**TASK PROMPT**
Where a line of the material includes the string "computer", copy that line.

SOURCE INFORMATION Start Marker

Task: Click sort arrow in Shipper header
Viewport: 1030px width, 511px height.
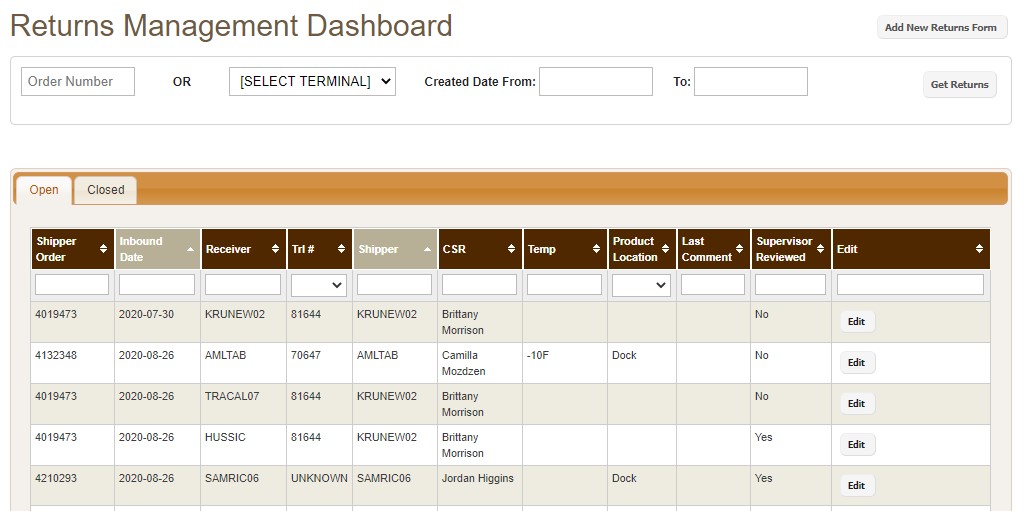Action: [427, 249]
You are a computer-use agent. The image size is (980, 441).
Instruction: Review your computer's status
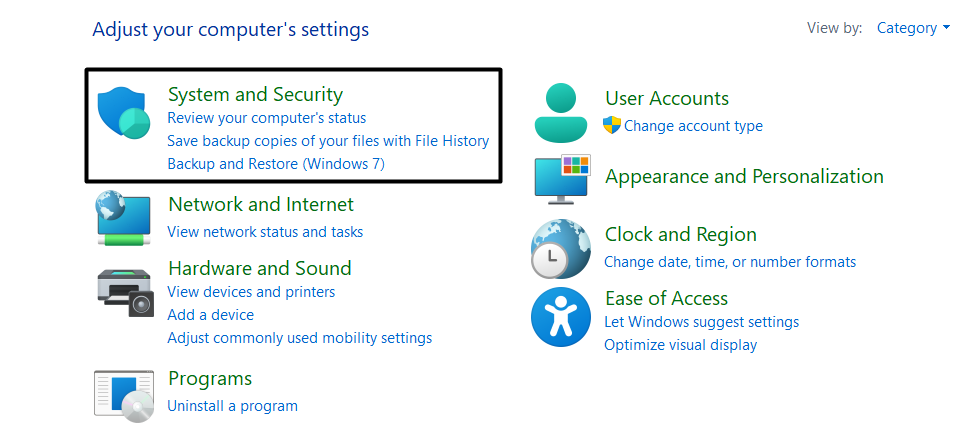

SOURCE INFORMATION End Marker

**RESULT FOR THIS EXERCISE**
You are a computer-use agent. The image size is (980, 441).
Instruction: Review your computer's status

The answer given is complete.